Références bibliographiques

  1. Peter Altman R, Randolph JG, Lilly JR. Sacrococcygeal teratoma: American Academy of Pediatrics Surgical Section survey-1973. J Pediatr Surg 1974;9:389–98. doi:10.1016/S0022-3468(74)80297-6.
  2. Avni FE, Guibaud L, Robert Y, Segers V, Ziereisen F, Delaet MH, et al. MR imaging of fetal sacrococcygeal teratoma: Diagnosis and assessment. Am J Roentgenol 2002;178:179–83. doi:10.2214/ajr.178.1.1780179.
  3. Vinit N, Benachi A, Rosenblatt J, Jouannic J-M, Rousseau V, Bonnard A, et al. Growth velocity of fetal sacrococcygeal teratoma as predictor of perinatal morbidity and mortality: multicenter study. Ultrasound Obstet Gynecol 2024;64:651–60. doi:10.1002/uog.29110.

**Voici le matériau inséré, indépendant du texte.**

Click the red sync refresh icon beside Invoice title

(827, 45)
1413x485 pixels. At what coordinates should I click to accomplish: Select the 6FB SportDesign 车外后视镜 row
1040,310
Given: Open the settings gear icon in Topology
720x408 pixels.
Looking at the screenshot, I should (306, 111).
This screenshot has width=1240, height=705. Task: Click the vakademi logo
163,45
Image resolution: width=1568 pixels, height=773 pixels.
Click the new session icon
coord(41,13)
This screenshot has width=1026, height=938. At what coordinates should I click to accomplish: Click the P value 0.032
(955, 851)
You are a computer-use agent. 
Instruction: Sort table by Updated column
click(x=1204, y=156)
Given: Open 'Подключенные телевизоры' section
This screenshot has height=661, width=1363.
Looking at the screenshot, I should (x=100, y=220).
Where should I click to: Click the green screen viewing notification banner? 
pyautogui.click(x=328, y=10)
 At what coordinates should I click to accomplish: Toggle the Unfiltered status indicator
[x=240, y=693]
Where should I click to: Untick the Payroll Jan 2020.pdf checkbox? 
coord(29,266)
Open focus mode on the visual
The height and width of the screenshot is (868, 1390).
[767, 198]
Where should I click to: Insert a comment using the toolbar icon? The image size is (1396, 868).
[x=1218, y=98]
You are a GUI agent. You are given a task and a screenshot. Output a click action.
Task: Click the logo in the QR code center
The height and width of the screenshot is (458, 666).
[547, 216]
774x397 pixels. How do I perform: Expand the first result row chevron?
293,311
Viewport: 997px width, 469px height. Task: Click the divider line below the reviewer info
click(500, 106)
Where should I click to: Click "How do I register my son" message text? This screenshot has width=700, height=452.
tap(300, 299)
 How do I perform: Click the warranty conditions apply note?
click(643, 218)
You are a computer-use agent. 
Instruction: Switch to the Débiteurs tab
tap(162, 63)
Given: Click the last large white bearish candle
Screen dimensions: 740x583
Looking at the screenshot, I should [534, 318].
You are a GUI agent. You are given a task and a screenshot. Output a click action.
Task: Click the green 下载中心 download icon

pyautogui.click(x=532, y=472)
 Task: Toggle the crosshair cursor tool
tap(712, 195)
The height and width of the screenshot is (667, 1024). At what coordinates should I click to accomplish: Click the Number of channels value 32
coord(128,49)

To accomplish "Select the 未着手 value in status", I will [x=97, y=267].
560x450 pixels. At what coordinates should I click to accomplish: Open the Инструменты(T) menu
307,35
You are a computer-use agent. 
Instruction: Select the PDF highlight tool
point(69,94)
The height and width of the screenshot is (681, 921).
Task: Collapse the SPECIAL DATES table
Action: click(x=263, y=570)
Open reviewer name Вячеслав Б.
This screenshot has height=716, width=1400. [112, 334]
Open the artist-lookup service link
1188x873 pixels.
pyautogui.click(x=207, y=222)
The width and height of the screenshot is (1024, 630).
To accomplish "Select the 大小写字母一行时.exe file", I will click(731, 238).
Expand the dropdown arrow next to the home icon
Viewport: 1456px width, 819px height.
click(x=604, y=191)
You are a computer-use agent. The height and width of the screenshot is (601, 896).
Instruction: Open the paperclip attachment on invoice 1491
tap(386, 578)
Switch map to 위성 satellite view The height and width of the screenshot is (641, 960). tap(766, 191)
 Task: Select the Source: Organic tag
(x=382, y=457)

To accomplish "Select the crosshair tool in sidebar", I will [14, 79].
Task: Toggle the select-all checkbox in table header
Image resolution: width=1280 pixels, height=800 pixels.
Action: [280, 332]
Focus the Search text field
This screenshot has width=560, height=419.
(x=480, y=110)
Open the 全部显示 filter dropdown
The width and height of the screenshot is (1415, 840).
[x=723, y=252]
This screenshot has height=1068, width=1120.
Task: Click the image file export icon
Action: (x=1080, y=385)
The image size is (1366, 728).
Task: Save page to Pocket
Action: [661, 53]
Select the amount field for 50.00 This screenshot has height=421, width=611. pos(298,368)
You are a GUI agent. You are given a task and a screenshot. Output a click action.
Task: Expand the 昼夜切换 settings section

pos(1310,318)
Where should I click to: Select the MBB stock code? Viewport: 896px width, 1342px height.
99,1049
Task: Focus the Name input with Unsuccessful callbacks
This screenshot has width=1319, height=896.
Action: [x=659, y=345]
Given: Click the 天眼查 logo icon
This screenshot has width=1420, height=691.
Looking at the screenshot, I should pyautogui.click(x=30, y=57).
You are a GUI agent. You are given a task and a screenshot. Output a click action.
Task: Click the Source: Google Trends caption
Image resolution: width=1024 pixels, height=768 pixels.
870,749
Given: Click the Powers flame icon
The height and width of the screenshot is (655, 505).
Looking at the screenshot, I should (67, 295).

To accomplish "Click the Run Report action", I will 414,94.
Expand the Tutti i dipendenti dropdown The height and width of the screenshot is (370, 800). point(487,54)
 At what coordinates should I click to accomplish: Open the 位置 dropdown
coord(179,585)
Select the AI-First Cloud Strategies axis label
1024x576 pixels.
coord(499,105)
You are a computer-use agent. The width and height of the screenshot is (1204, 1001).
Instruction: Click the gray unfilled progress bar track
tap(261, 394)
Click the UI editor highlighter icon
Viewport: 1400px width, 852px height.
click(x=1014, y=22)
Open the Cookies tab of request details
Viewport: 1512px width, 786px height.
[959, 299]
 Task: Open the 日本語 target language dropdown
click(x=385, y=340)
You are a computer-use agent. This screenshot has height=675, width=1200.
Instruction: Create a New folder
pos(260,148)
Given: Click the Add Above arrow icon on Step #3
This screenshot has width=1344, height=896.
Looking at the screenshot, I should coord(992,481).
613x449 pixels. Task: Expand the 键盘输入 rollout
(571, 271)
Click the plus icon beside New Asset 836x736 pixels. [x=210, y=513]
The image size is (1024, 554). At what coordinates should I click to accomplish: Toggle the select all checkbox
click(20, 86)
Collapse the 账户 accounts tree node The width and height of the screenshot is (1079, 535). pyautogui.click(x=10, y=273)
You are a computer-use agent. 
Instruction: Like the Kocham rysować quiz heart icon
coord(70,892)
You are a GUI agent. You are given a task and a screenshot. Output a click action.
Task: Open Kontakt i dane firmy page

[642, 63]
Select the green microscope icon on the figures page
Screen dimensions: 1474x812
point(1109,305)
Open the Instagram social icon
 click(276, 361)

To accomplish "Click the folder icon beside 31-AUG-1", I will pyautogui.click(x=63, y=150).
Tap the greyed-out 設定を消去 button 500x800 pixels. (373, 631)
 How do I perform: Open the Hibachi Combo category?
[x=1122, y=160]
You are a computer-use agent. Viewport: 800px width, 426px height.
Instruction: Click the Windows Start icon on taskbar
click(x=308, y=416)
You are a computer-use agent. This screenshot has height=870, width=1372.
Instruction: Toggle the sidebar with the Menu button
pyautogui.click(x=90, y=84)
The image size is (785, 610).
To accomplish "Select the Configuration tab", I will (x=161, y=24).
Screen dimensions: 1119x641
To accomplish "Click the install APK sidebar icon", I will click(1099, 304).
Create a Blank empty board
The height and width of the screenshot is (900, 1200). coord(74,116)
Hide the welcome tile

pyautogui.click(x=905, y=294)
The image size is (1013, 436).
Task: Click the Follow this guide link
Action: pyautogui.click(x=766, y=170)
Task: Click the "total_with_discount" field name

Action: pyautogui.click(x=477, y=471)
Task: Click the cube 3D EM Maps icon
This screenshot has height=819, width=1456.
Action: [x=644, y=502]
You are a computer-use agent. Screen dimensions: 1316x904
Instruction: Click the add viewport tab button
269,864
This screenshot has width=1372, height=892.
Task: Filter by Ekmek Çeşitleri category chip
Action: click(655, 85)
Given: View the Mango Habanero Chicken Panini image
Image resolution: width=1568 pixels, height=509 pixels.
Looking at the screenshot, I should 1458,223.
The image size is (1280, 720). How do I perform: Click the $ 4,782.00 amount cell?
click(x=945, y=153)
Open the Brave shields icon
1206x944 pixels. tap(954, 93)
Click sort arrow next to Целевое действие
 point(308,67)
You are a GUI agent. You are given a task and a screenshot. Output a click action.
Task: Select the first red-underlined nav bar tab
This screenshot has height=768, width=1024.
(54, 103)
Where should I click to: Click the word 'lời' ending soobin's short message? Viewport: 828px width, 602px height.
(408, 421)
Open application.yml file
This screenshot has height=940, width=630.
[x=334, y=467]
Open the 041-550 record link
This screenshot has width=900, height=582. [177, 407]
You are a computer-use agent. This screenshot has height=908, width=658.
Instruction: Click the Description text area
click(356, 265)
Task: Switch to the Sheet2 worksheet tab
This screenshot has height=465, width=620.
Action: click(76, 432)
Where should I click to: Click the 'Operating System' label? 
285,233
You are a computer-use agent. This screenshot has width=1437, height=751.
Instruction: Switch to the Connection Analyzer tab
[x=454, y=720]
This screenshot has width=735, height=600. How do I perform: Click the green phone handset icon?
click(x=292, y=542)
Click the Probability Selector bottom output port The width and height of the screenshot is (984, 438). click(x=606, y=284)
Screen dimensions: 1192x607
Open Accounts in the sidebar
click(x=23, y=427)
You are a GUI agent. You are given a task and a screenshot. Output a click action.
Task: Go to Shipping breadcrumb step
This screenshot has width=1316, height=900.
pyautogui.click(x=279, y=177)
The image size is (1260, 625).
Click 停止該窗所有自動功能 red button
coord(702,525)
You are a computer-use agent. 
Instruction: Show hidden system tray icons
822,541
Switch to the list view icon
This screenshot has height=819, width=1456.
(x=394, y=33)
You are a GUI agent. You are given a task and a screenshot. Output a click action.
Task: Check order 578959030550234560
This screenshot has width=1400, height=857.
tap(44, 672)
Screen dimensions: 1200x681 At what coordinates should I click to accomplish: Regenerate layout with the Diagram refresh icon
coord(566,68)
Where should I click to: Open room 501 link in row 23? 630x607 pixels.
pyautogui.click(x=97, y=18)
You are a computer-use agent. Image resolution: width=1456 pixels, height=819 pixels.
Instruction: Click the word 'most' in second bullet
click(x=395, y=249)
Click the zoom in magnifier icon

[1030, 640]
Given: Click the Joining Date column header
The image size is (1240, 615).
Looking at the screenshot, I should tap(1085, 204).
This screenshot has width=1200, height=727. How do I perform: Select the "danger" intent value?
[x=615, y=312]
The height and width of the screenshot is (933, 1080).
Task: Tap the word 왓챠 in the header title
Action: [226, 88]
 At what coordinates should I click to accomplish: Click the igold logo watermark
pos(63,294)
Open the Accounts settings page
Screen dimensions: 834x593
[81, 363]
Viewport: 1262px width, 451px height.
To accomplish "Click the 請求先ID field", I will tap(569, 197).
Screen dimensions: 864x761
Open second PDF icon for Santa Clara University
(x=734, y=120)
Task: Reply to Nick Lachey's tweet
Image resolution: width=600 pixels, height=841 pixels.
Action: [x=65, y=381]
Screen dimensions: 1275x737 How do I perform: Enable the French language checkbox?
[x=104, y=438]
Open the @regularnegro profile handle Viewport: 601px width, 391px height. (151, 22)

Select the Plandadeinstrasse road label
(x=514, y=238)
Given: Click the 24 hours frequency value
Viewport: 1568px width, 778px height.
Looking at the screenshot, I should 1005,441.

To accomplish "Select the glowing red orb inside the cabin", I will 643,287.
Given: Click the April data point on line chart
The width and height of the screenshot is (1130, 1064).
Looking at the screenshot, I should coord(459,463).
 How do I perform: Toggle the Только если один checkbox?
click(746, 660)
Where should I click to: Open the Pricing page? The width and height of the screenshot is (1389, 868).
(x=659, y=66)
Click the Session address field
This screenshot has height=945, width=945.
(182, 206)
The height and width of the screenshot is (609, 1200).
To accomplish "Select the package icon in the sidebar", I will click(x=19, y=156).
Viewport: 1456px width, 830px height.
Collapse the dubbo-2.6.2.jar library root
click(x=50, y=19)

  4. Gebb J, Khalek N, Qamar H, Johnson M, Oliver E, Coleman B, et al. High Tumor Volume to Fetal Weight Ratio Is Associated with Worse Fetal Outcomes and Increased Maternal Risk in Fetuses with Sacrococcygeal Teratoma. Fetal Diagn Ther 2018. doi:10.1159/000486782.
  5. Kremer MEB, Wellens LM, Derikx JPM, van Baren R, Heij HA, Wijnen MHWA, et al. Hemorrhage is the most common cause of neonatal mortality in patients with sacrococcygeal teratoma. J Pediatr Surg 2016;51:1826–9. doi:10.1016/j.jpedsurg.2016.07.005.
  6. van Heurn LJ, Derikx JPM, Hall N, Aldrink JH, Bailez MM, Chirdan LB, et al. Malignant transformation and tumour recurrence in sacrococcygeal teratoma: a global, retrospective cohort study. Int J Surg 2024;110:7177–86. doi:10.1097/JS9.0000000000002045.
  7. Kremer MEB, Dirix M, Koeneman MM, Van Baren R, Heij HA, Wijnen MHWA, et al. Quality of life in adulthood after resection of a sacrococcygeal teratoma in childhood:A Dutch multicentre study. Arch. Dis. Child. Fetal Neonatal Ed., vol. 100, 2015, p. F229–32. doi:10.1136/archdischild-2014-307589.